Bowl of salad garnished with edible flowers
The potential for edible flowers was popularised by the last series of the Great British Bake Off, which featured a botanicals week. Photograph: Westend61/Getty Images

We used to just admire beautiful blooms, or enjoy their fragrance – but now we are looking at them in a whole new way: as food.

Britons are increasingly taking a leaf out of the recipe books of Michelin-starred chefs and Great British Bake Off contestants by using edible flowers in salads, cakes and cocktails.

Such is the demand for flowers to colour and flavour dishes that punnets of violas and marigolds are now to be stocked alongside staple fresh herbs such as coriander and basil in your local supermarket, as mainstream retailers look to cash in on what is being billed as the summer’s hottest food trend.

Jan Billington, who runs Maddocks Farm Organics in Devon, says her farm cannot grow enough nasturtiums, cornflowers and roses to meet demand from wedding-cake makers and artisans perfecting chocolate, tea and gin recipes.

“I started doing this nine years ago, but every year demand doubles,” explained Billington. “There is a demand for botanicals across the board. I think social media sites like Instagram and Pinterest have a huge influence and people want their dishes to look as pretty as possible.”

Billington says fresh edible flowers are in huge demand from foodies because of the powerful flavours and colours they are able to create with them.

“If you use our fresh rose petals – as opposed to the tubs of slightly brown ones you can buy from a supermarket – the quality and flavour is extraordinarily different,” she added. “The number of hits to our website is extraordinary – it’s about 700 a day, which for one slightly dotty woman in a field is ridiculous.”

The potential for edible flowers in the kitchen was popularised by the last series of the Great British Bake Off – the most watched show on British TV last year – which featured a botanicals week for the first time.

They also feature in the dishes of chefs such as Esben Holmboe Bang in foodie TV favourite MasterChef: The Professionals. Holmboe Bang’s restaurant Maaemo in Oslo, which has three Michelin stars, uses fermented plants and edible flowers.
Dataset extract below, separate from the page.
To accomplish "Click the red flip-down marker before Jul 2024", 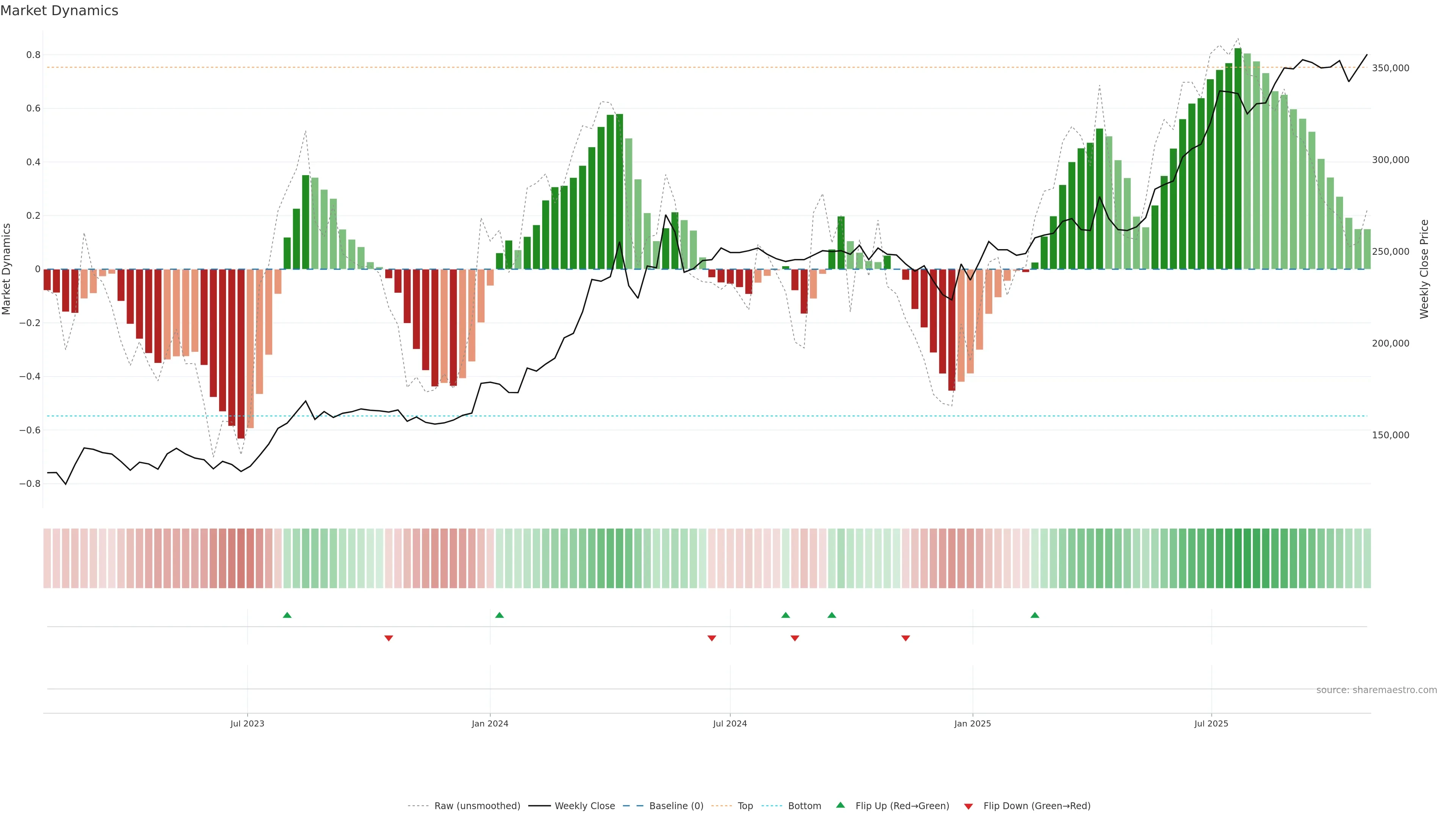I will (x=712, y=638).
As more than 130,000 pictures of food are shared on Instagram every day, the boss of upmarket grocer Waitrose, Rob Collins, said the never-ending stream of homemade showstoppers and would-be Masterchef entries had become a form of self-expression akin to clothes and music. “Food is today’s hottest social currency,” he argued.

Tom Moore, Waitrose’s salad buyer, said: “Using more unusual ingredients such as delicate micro leaves and pretty edible flowers can turn a plain plate of leaves into something more special. The Instagram generation and restaurants such as The Grainstore in London’s Kings Cross have shown that salads can take centre place at dinner time and are no longer the poor relation to meat and fish.”

With more and more Britons agonising over Instagram-worthy smoothies, it was only a matter of time before the big supermarkets entered the fray.

From this weekend Sainsbury’s will stock several edible flower varieties, including tagete marigold, monkey flowers, viola and dianthus, which are grown by producers in the Vale of Evesham in Worcestershire, alongside traditional fresh herbs.

Like its rival Waitrose, it whet shoppers’ appetites for edible blooms with pre-prepared salads made with violas and pea shoots.

Sainsbury’s buyer Vanessa Rider said the £3 punnets would enable customers to let their creativity run free as edible flowers increasingly feature in both sweet and savoury recipes. “I’m confident customers will love the instant summer glamour that they will add to their dishes,” she said.

The availability of edible flowers on supermarket shelves should also help to prevent ambitious cooks from poisoning their guests amid concerns that oneupmanship on Instagram is resulting in the use of toxic blooms as style overtakes substance.

While daylilies, for example, are edible, many other lilies are not. Some producers, such as Audacious Veg based in London, are offering courses to educate foodies on the minefield of edible flower cuisine.

For those reluctant to shell out on what really amounts to a garnish, the Royal Horticultural Society (RHS) suggests growing your own.

Green fingers are not required as it has a long list of annuals and perennial edible flowers – including hollyhocks, scented geraniums and violas – that are rated easy to grow by the RHS.

Its advice includes: “Pick young flowers and buds on dry mornings before the sun becomes too strong so the colour and flavours will be intense.” It also adds the stern warning: “If you are in doubt, don’t eat.”